Wednesday, April 10

Out of the Cubical and Ready to Jump?

Photo Courtesy of sxmperspective
My current inner monologue when I think about quitting my day job:
I went to the Grand Canyon a few years back and wouldn't go within 20 ft of the edge.
I don't like the unknown.
I don't like not knowing if things will work out.
I don't like to take leaps of faith.
It's only a few months away.

It's such a short amount of time.

Dave and I have planned and planned and planned some more, but still I'm scared.

We've set ourselves up for success, but it's terrifying for me.

I want it to work out so bad.

I want it more than anything.

Everything points to it being a success.

Everyone says I should try. 

I don't like to be unsure of anything.

I try and stay positive, but I sit up at night worried.

I do internet searches during the day for part-time jobs just in case.

I rack my brain for other ways we can cut back on spending.

I feel as though I'm running towards the edge of a cliff.

The day is coming.

It's already in motion.

I can't stop it now, but my legs are shaking.

Someone's going to have to push me.

I don't think I'm brave enough to jump on my own.


1 comment:

Amy Darigol said...

For me, it was the scariest choice I've ever made.
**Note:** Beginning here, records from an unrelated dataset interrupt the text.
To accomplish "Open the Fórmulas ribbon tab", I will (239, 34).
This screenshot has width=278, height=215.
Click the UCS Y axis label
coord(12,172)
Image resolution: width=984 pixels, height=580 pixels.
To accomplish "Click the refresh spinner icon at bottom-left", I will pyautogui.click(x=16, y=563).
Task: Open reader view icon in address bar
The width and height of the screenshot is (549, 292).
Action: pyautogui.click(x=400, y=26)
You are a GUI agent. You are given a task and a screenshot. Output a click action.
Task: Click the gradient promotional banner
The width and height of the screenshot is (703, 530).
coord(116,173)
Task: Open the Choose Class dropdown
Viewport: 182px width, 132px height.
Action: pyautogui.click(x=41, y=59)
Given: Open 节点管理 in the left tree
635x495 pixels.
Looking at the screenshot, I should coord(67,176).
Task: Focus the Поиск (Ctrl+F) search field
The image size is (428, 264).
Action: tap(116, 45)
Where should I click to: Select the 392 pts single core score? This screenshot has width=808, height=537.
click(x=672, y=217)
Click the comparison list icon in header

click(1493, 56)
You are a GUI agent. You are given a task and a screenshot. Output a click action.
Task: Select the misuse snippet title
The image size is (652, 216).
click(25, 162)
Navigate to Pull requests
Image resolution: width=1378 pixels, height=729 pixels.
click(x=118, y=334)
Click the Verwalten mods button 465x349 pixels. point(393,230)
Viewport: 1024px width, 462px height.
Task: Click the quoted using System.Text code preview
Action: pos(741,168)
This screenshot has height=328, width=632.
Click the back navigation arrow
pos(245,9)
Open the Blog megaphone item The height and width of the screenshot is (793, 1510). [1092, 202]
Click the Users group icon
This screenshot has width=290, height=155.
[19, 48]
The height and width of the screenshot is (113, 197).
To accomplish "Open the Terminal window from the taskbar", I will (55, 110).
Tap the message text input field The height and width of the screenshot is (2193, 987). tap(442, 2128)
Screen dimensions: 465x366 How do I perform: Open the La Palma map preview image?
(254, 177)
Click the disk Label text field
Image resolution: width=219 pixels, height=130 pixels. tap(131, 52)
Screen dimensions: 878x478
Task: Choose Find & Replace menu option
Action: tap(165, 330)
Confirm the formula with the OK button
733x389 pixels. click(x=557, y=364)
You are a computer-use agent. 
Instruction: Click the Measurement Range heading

I don't like risk. I don't like the unknown. And, it was something that came up suddenly instead of planning ahead for it like you've done (which would be my style too). However, I've been sooooo much happier ever since I took the jump. Although at times it's been stressful and bumpy and not perfect, I know I made the right choice. When it's your turn, find a way to celebrate. Take some time off to do something fun instead of just diving into work. Enjoy this transition in your life!